1.赤子
影が揺らいだ。
森の木々さえもただの濃墨でえがいた闇でしかない暗夜のなか、明かりも持たずに現れたのは一人の子供だった。
少年なのか少女なのか外見からはわからない。纏う衣装、装いによってどちらにも見えてしまう中性的な顔立ちをしている。
きめが細かい肌は焼けを知らず、整った顔立ちを闇のなかに浮き上がらせるほど。肩にかかる絹糸のような艶をもつ髪は漆黒で、わずかな明かりをも集めて輝きをちらつかせる。
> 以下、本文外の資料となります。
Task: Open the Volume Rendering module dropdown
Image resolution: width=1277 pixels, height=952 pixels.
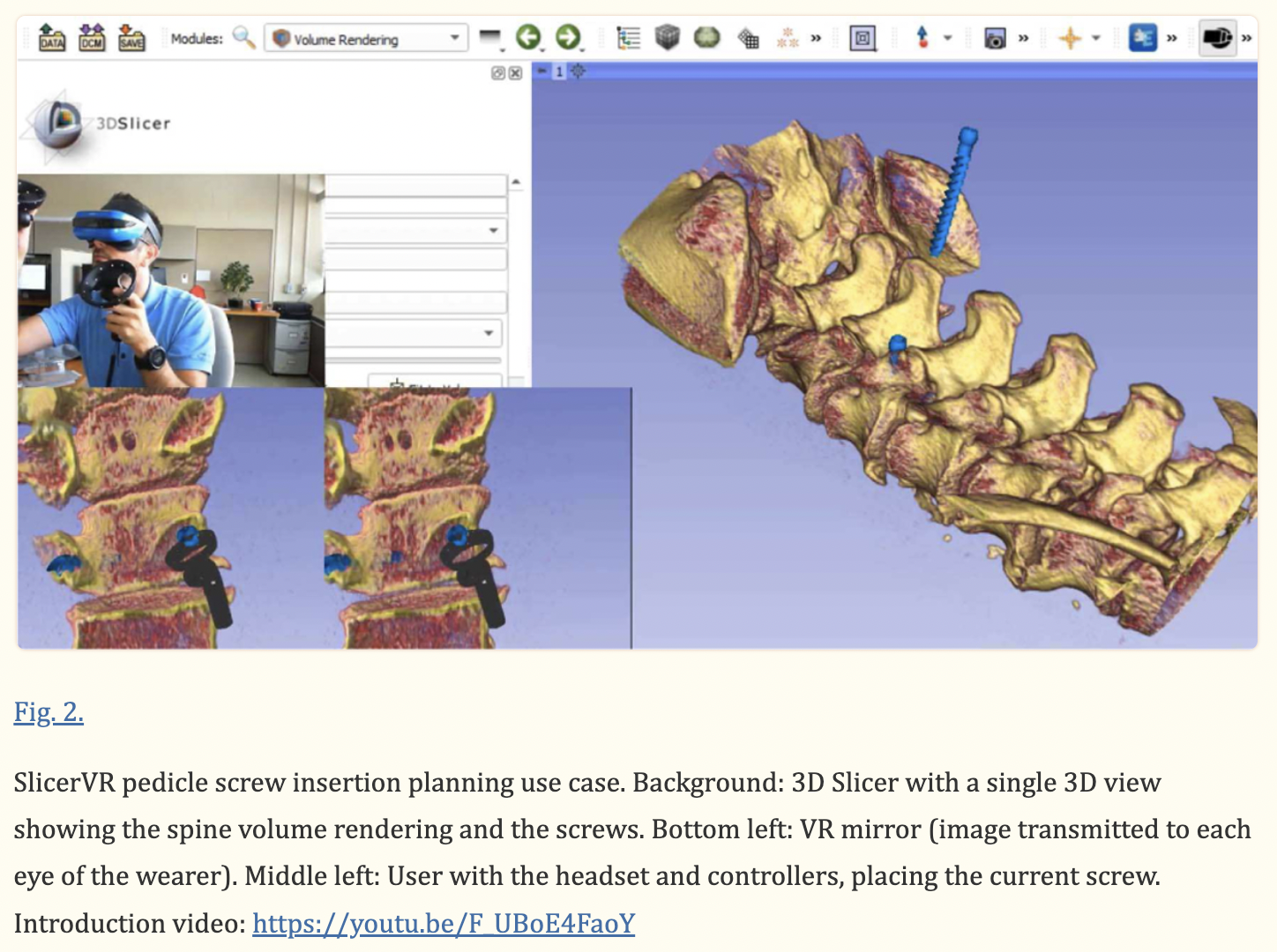Action: (366, 38)
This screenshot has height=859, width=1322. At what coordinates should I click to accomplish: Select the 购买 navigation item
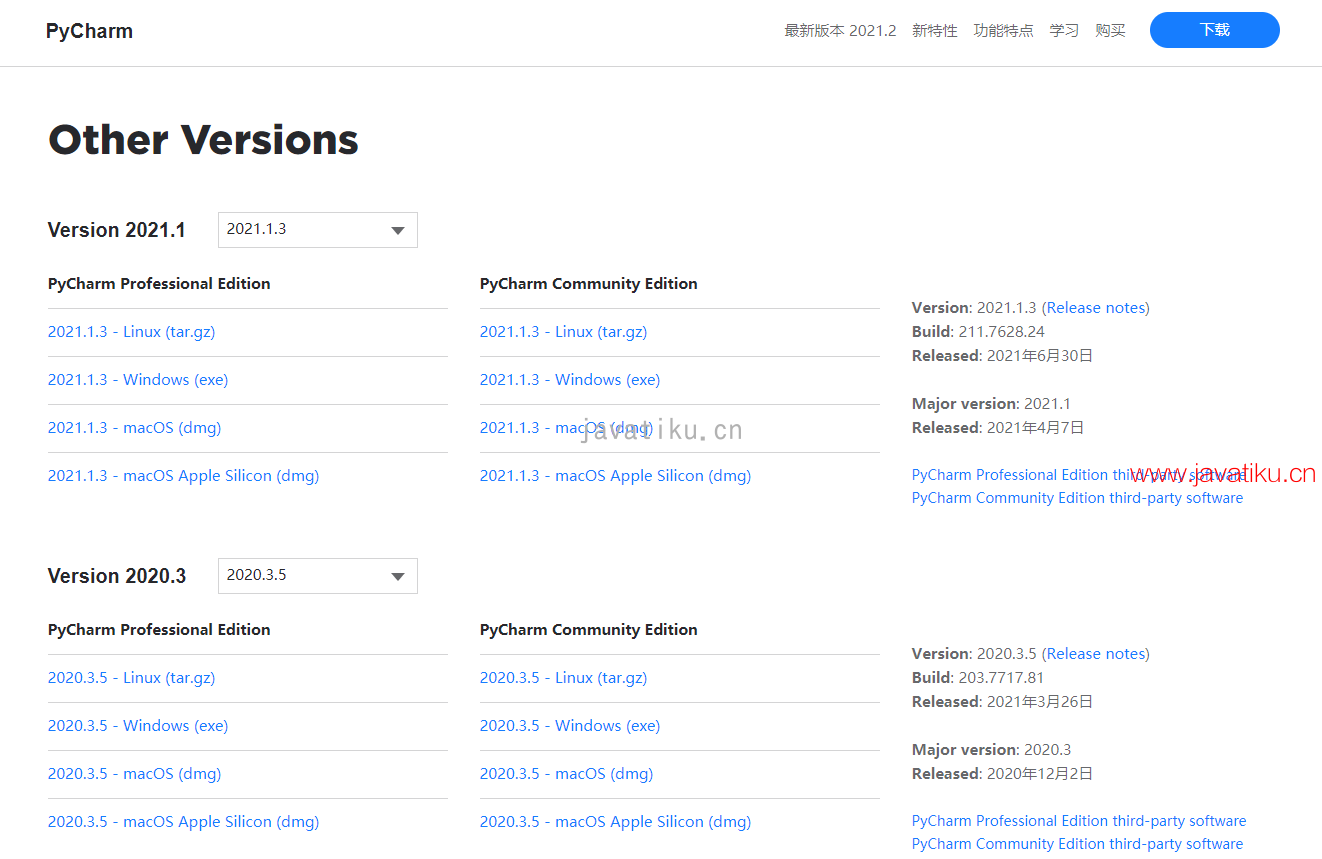(x=1110, y=31)
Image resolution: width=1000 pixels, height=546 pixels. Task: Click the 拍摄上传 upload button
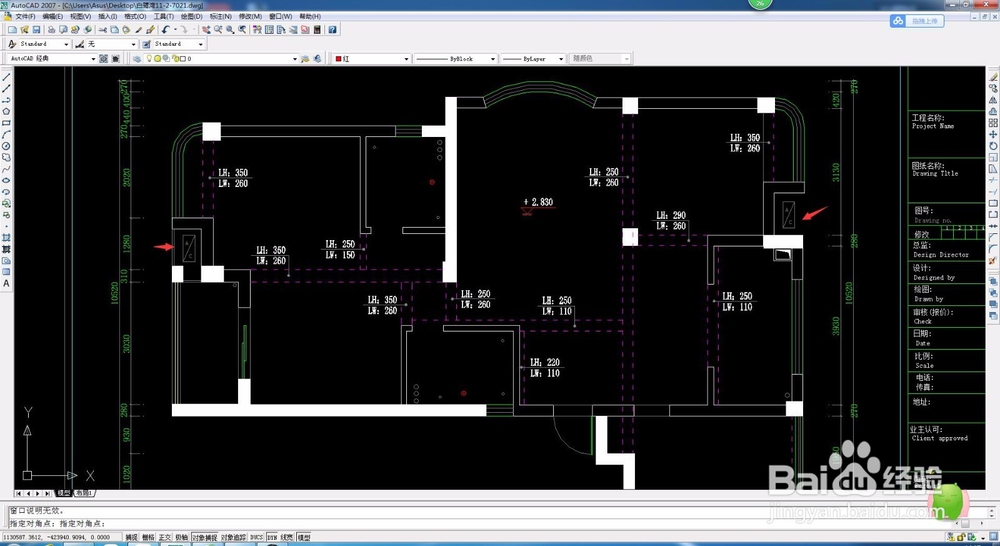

首からくるぶしまでの長さの白い一枚布を脇で縫い合わせて手首までの長袖をつけたすとんとした上衣のトーブと、同じくくるぶし丈の下衣のパンツ。首にかけられた手のひらほどの幅の帯のようなものも同じくくるぶし丈で、豪奢な刺繍が施されたそれは子供が歩くたびに金糸銀糸がちらちらと煌めく。
子供が向かった先には小さな天幕があった。
そのすぐ手前には焚き火。その明かりが子供を照らして、さらに首にかけた帯状のものを煌めかせていたものの正体だった。
焚き火の見張り番なのだろう。天幕の外にいた一人の男が子供に向かって一礼すると、振り返って天幕の中に向けて声をかけた。
中から現れたのは二人の男と一人の老婆、そして老婆が抱きかかえた赤子。
三人の男たちは老婆より一歩さがった場所で横一列に並ぶとその場に膝をついた。
いっせいに全員が頭をさげて子供へ礼をとる。
彼らは子供と同じ白いトーブとパンツ姿だった。幾分汚れているのはここまで旅をしてきたためだろうと思われる。違うのは腰に帯が巻かれているところくらいだろう。子供に比べるとかなり質素な刺繍だが、それでも共通点は見受けられる。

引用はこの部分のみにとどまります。